Logic gates are the means by which computers “compute,” as sets of them are combined in different ways to enable computers to ultimately perform tasks like addition or subtraction. In DNA computing, these gates are created by combining different strands of DNA, rather than a series of transistors. However, thus far DNA computation events have typically taken place in a test tube, rather than in living cells.
NC State chemist Alex Deiters and graduate student James Hemphill wanted to see if a DNA-based logic gate could detect the presence of specific microRNAs in human cells. The researchers utilized a DNA-based logic gate known as an “AND” gate that was engineered to respond to the presence of two specific microRNAs – known as miRNA-21 and miRNA-122.
|Representation of a Boolean AND gate within a living cell.

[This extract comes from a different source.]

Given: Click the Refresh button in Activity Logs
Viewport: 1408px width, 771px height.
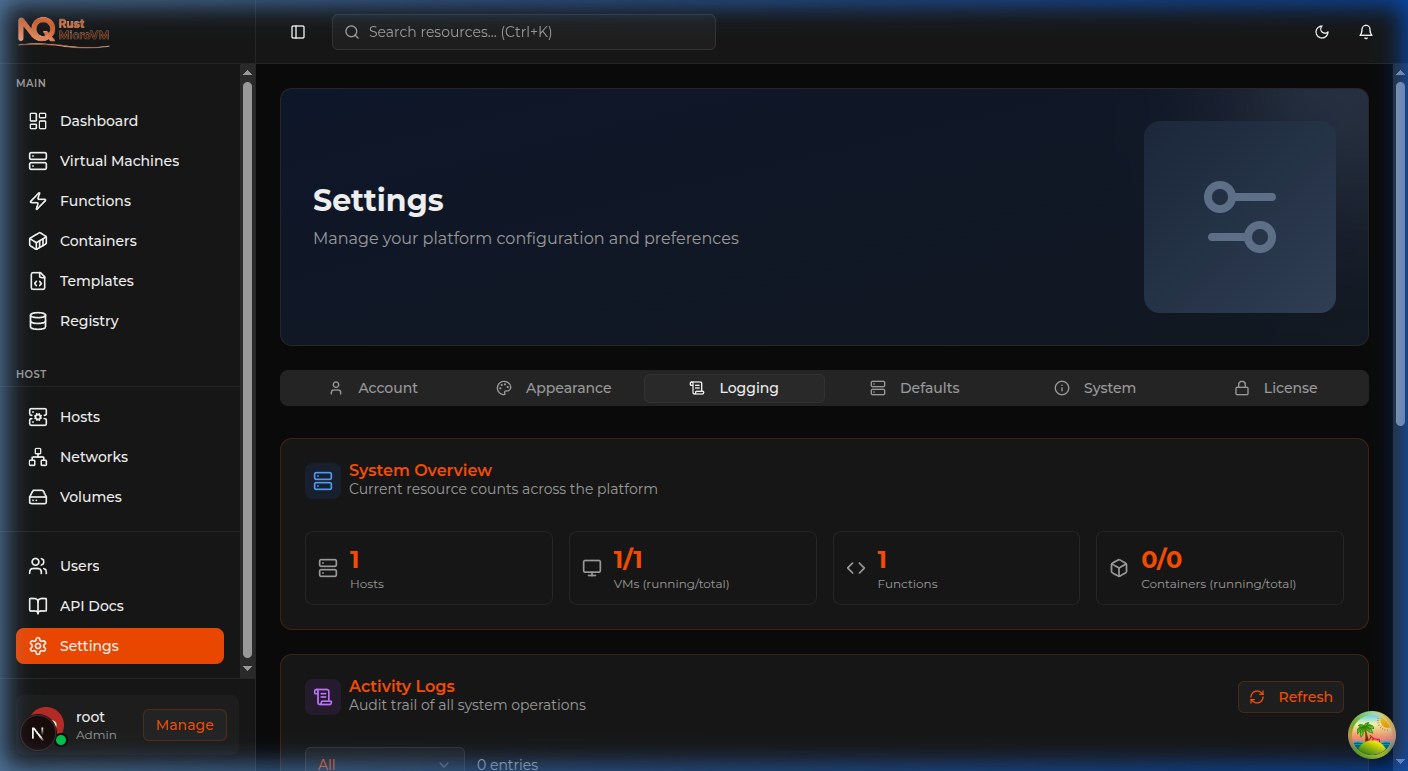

MicroRNA inputs lead to output in the form of a fluorescent molecule. Image courtesy of North Carolina State University|
Just as computer operations utilize different inputs to create a particular output, the researchers’ DNA-based Boolean logic gate was activated only when both miRNA-21 and miRNA-122 “inputs” were present in cells. If they were present, the gate generated an “output” by releasing a fluorescent molecule.
Deiters believes that use of these logic gates could lead to more accurate tests and treatments for human disease, especially cancer.
“The fluorescent molecule we used in this logic-gate design could be useful as a marker that identifies a cancer cell,” he says. “Or, instead of directing the gate to release a fluorescent molecule in the presence of particular microRNAs, we could attach therapeutic agents that are released to treat the disease itself.”
Their results appear in the Journal of the American Chemical Society. The research was funded in part by grants from the American Chemical Society and the American Cancer Society.